Our visit to Oban had been fleeting, but it had also been relaxing and lots of fun.

Things to do when you go hostelling in Oban

There’s plenty to see and do in Oban besides what I’ve shared in this blog. You can:

  • Go to the beach – Ganavan Sands is a lovely beach on the outskirts of town
  • Learn about whisky making on a distillery tour at Oban Distillery
  • Explore the ruins of Dunstaffnage Castle & Chapel
  • Visit a seal colony on a wildlife watching boat trip – a number of sea tours operate from Oban
  • Watch a sunset from Pulpit Hill or McCaig’s Tower
  • Listen to live music – many of the local bars have regular live music nights
  • Eat freshly caught seafood in Scotland’s seafood capital
Woof Hostelling – the verdict

We’ve thoroughly enjoyed our recent Woof Hostelling adventures. Hostelling Scotland have eleven dog-friendly hostels and we’ve stayed at (and loved) four of them. And while they’ve each been very different hostels, they’ve all had one thing in common – high standards.

Will we go Woof Hostelling again in the future? Absolutely – with seven dog-friendly hostels still to discover, It won’t be long before our next Hostelling Scotland adventure.

Our accommodation was provided on a complimentary basis, however all opinions are my own.

Until next time ……

13 thoughts on “Three go Woof Hostelling in Oban

  1. enjoyed yr post, love Oban…. We got lost on Kerrera looking for the castle which is no mean feat as its only 4 miles.lol.We nearly missed the last ferry back and got sunburnt to a crisp…

    1. Ha ha – yeah the castle is quite a trek, especially if you get this ferry. It’s more a summer day walk with a visit to the tearoom. 😊

  2. Loved being along on this particular holiday with you and the Wee White Dug. Your “reflections”, of every kind, were spectacular.
    I am envious of your sense of adventure and how casually you write about it. Thank you for the vicarious vacation in a part of the world I hope to visit one day.

    1. Thank you for taking the time to read the blog. I’m so happy you enjoyed it. It was a lovely trip. Hopefully you’ll visit yourself some day.

  3. Oban looks absolutely delightful! Still never visited, which is something we’ll have to rectify. The Lorne Bar looked amazing and it’s so sweet they do a dog menu. Love Oban whisky so definitely would pay the distillery a visit. Great hostel guide too!

    1. Love Oban, must go back there. Good that the train station is near the YH. Superb photos, top marks there. Mr G. maybe he’s a border collie relative(?) as he couldn’t get away from that sheep! Casper’s neckerchief I note is colour cordinated with the tiles. Hope the visit to Tiree went well. I saw Casper’s photo on the BBC news website, tweak his ear from me. Oh BTW you’re quite normal Sam – I talk to animals too!
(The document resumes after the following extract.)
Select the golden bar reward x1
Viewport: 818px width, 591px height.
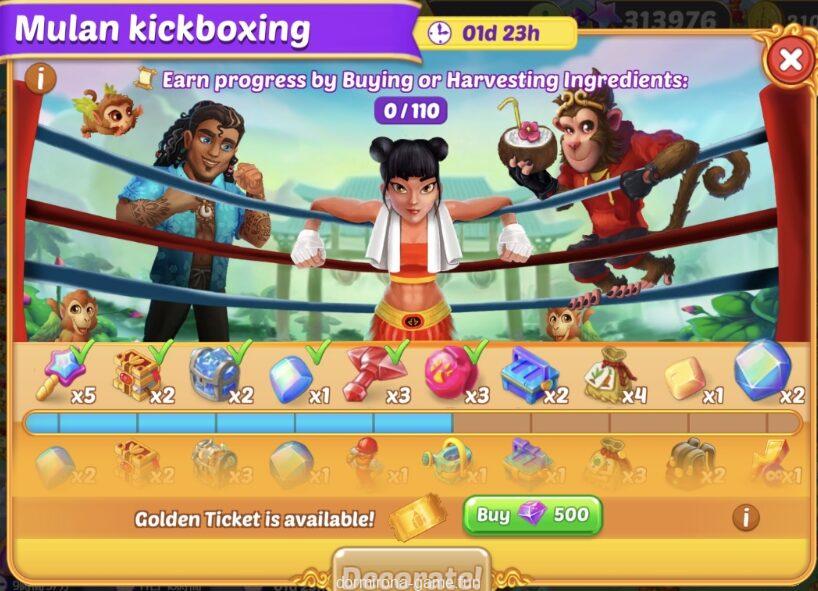click(685, 378)
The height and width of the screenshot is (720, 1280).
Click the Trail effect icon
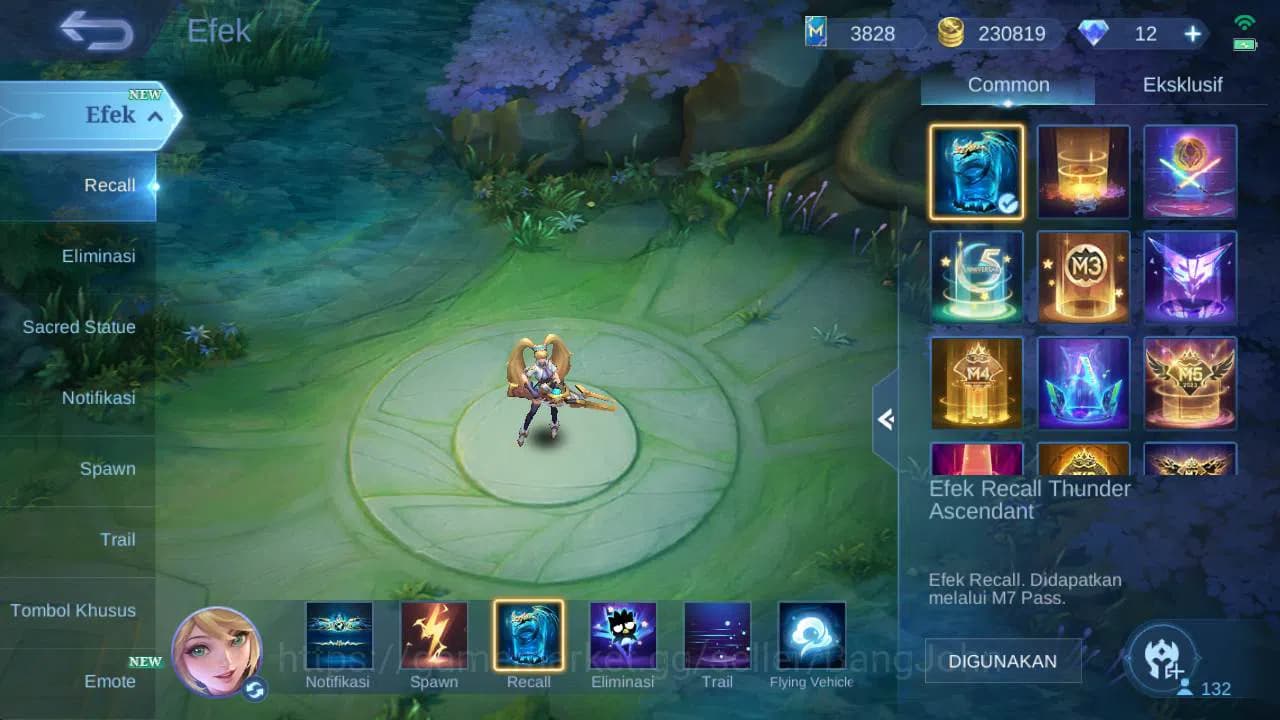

      1. Oh he got away from the sheep no bother as soon as it stamped its foot! Oban’s a great town and we’ve enjoyed some really nice trips there over the years. See I knew everyone spoke to animals too. 😀

  4. Another brilliant post. The photographs were great and it was lovely to see Loch Earn again. That was some Ice Cream you had there!! These blogs have shown me a whole new side to the Hostels from what I remember. The photographs of the Wee White Dug were excellent and he looked very much at home on the tiled floor and the monument brought to mind –

    Unto the Lord belongs the Earth
    And all that it contains
    Except the Kyles and Western Isles
    For they belong to MacBraynes

    1. Love the little verse. Glad you enjoyed the blog. Hostelling has come a long way since my first experience of it. I’d never have imagined double rooms and en suite facilities.